> EXTRACT:
▶
IN NO EVENT SHALL EITHER PARTY'S AGGREGATE LIABILITY ARISING OUT OF OR RELATED TO THIS AGREEMENT EXCEED THE TOTAL AMOUNT PAID BY YOU HEREUNDER IN THE 12 MONTHS PRECEDING THE FIRST INCIDENT OUT OF WHICH THE LIABILITY AROSE. THIS LIMITATION WILL APPLY WHETHER AN ACTION IS IN CONTRACT OR TORT AND REGARDLESS OF THE THEORY OF LIABILITY. IN NO EVENT SHALL EITHER PARTY BE LIABLE FOR ANY LOST PROFITS, REVENUES, OR INDIRECT, SPECIAL, INCIDENTAL, CONSEQUENTIAL, OR PUNITIVE DAMAGES.

8. General Provisions

8.1. Governing Law and Dispute Resolution. This Agreement shall be governed by the laws of the State of Wyoming, without regard to its conflict of law principles. Any dispute, claim, or controversy arising out of or relating to this Agreement or the breach, termination, enforcement, interpretation, or validity thereof, shall be determined by binding arbitration in the State of Wyoming before a single arbitrator. The arbitration shall be administered by the American Arbitration Association (AAA) pursuant to its Commercial Arbitration Rules. The award of the arbitrator will be final and binding, and may be entered as a judgment in any court of competent jurisdiction. This clause shall not preclude parties from seeking provisional remedies in aid of arbitration from a court of appropriate jurisdiction.

8.2. Entire Agreement. This Agreement, including all referenced documents, constitutes the entire agreement between the parties and supersedes all prior and contemporaneous agreements, proposals, or representations, written or oral, concerning its subject matter.

8.3. Modifications. We may modify this Agreement from time to time. We will provide at least 30 days' notice of any material changes by notifying you via email or through the Services. Your continued use of the Services after the effective date of any changes constitutes your acceptance of the new terms.
◀
> THE TASK:
Name each kind of loss or damages that the agreement text says neither party shall be liable for in any event. The records that come next are separate material from the agreement text.

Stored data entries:
▶
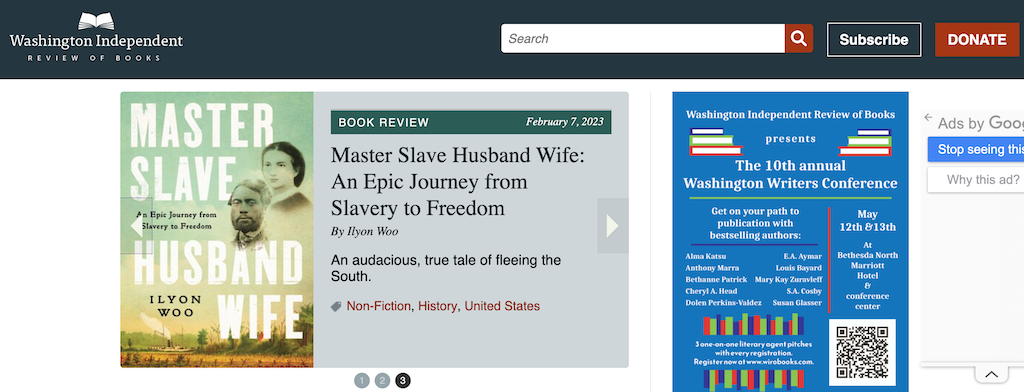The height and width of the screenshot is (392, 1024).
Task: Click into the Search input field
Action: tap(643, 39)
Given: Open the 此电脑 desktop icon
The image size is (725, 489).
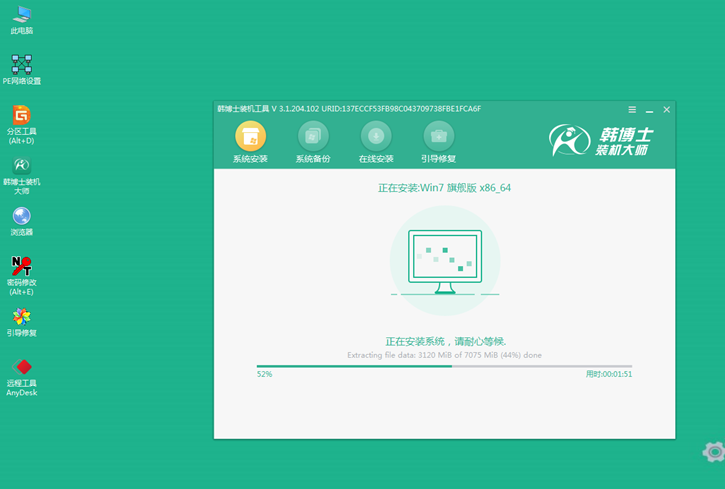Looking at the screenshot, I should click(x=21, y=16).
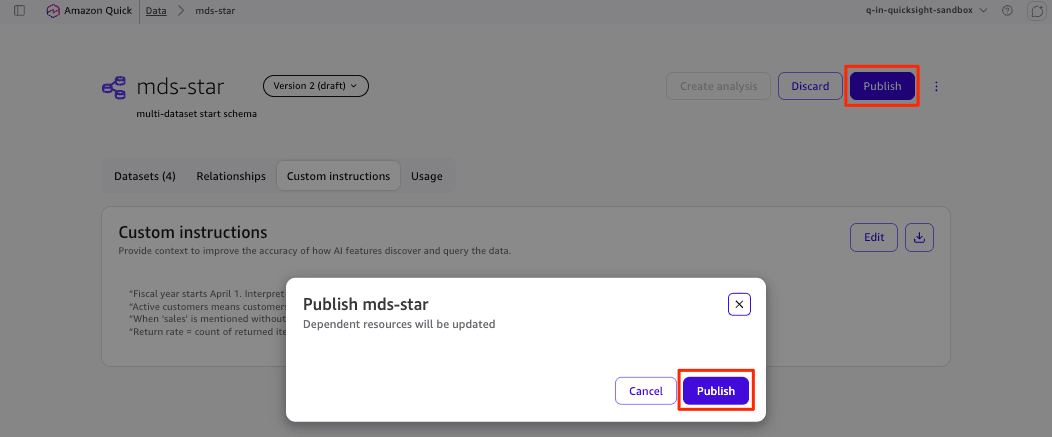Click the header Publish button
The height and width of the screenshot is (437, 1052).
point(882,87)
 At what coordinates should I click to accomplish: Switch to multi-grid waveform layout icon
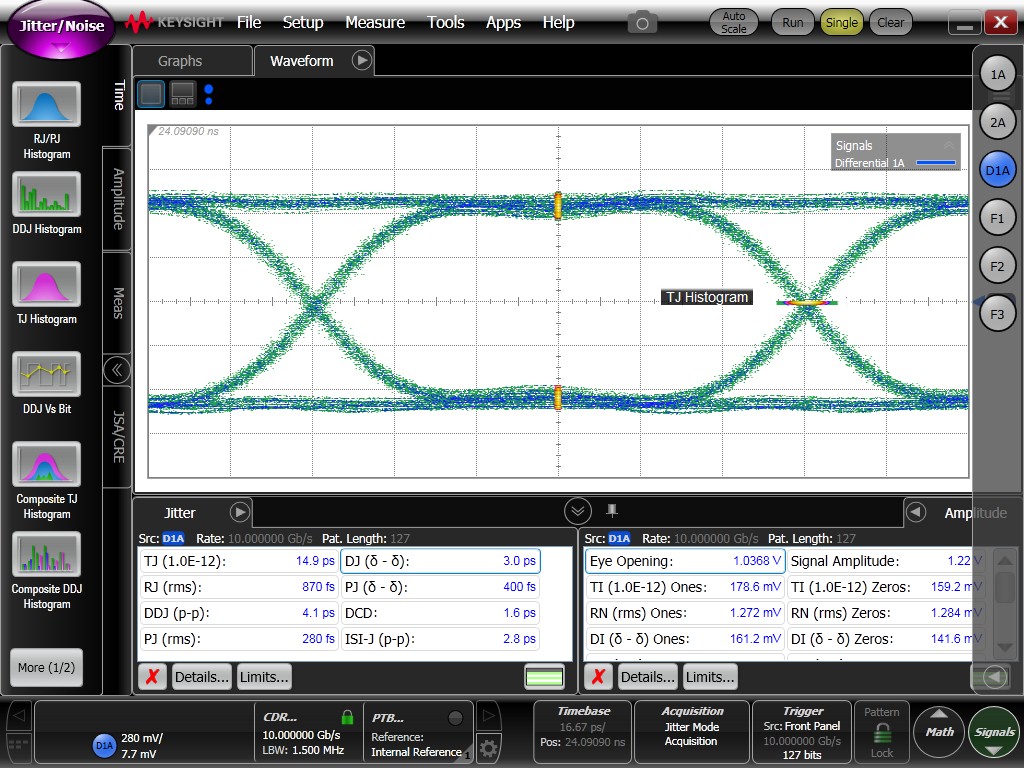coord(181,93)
◀
> IN RESPONSE:
- Lost profits
- Revenues
- Indirect damages
- Special damages
- Incidental damages
- Consequential damages
- Punitive damages